L’éveil n’est en rien sexuel en soi. Il ne se mesure pas à travers l’orgasme, l’échange des corps ou les techniques. Le Tantra n’est pas un atelier de sexualité sous une marque spirituelle, mais une voie de transformation de la conscience — où la sexualité peut avoir sa place, dans un contexte intérieur et personnel, non comme spectacle, non comme service à vendre.

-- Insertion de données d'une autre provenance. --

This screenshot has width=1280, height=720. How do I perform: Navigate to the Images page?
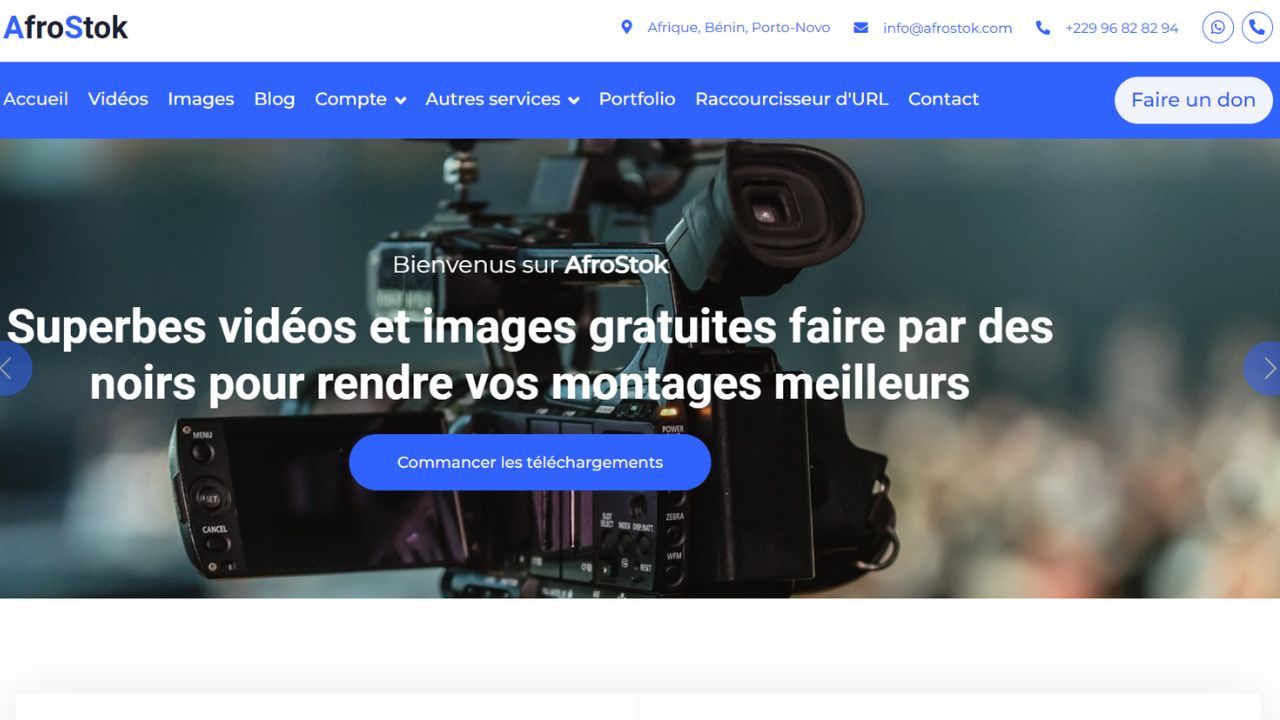pos(201,99)
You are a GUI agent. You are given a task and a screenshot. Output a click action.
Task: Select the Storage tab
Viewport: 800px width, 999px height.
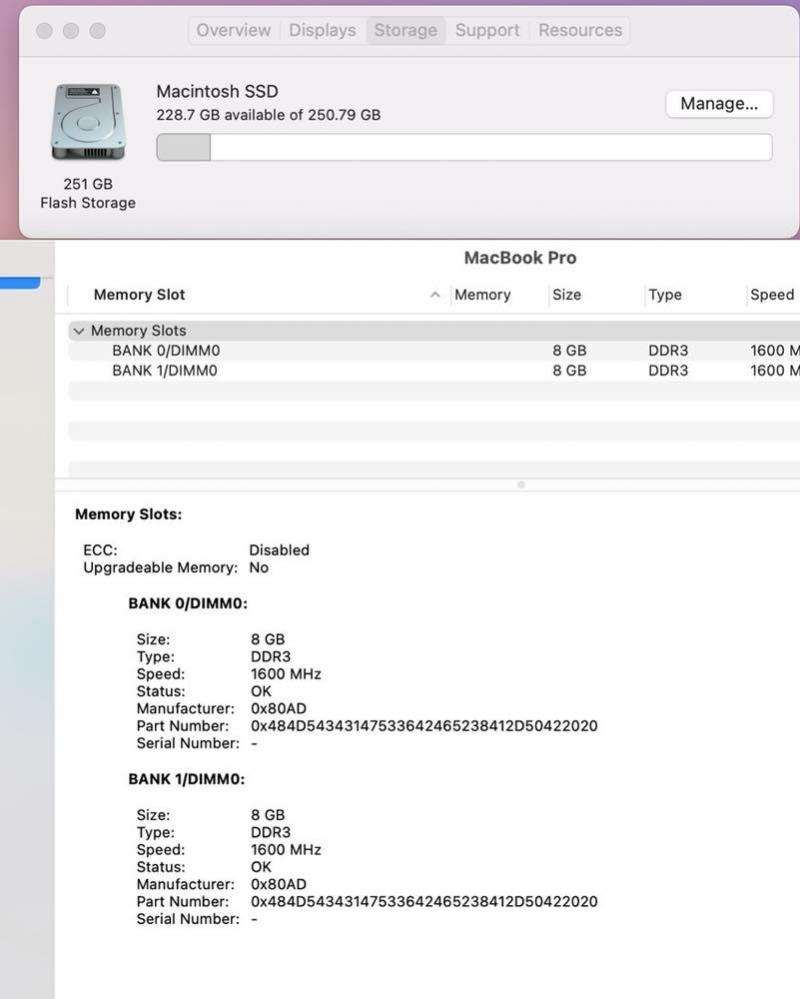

Des analyses critiques montrent que dans bien des ateliers contemporains, on assiste à une confusion entre spiritualité et sexualité à fin commerciale ou émotionnelle :
“The public perception of Tantra as primarily concerned with sex […] is manifestly untrue. Next to none of the scriptural sources of (Classical) Tantra teach a sexual ritual or sexual technique of any kind.”1
« Unqualified Facilitators … Overemphasis on Sex: Heavy focus on sexual techniques, nudity, or quick intimacy without deep spiritual context or rigorous consent protocols. Authentic Tantra uses sexuality (if at all) reverently, aiming for transformation, not just pleasure. »2
🏳️🌈 Le contexte queer : quand le désir rencontre le sacré
Pour de nombreuses personnes queer, le Tantra représente une voie de réconciliation avec le corps, une manière de vivre la sensualité sans honte.
Cette quête est légitime et nécessaire.
Mais nos communautés portent aussi leurs blessures : rejet, solitude, traumatismes liés à l’intimité.
Et lorsque ces blessures rencontrent une pratique spirituelle mal encadrée, le Tantra peut devenir un miroir trompeur.
Les confusions sont fréquentes :
entre charge érotique et illumination
entre connexion spirituelle et consentement
Certain·e·s guides — parfois inconsciemment — exploitent ce besoin de lien, fragilisant la frontière entre guérison et souffrance.
« Notre soif d’amour peut nous rendre aveugles à la manipulation déguisée en libération. »
🌀 Fantasme, pouvoir et séduction occulte
Le mot Tantra évoque mystère, exotisme et interdits. Cette aura attire — mais aussi alimente un imaginaire dangereux.
Beaucoup de soi-disant guides tantriques utilisent cette mystique pour se placer en position de pouvoir, mêlant langage pseudo-spirituel et érotisme ritualisé.
Ce mélange est enivrant — et dangereux.
À Fantasy Farm, nous croyons qu’un cadre clair est essentiel :
« Chaque activité se déroule dans la transparence et le respect, où l’échange et l’apprentissage sont partagés sans mystère. »
Quand ce cadre fait défaut, le Tantra cesse d’être un chemin de conscience et devient une performance.
Il manipule les archétypes du désir au lieu de dissoudre les illusions.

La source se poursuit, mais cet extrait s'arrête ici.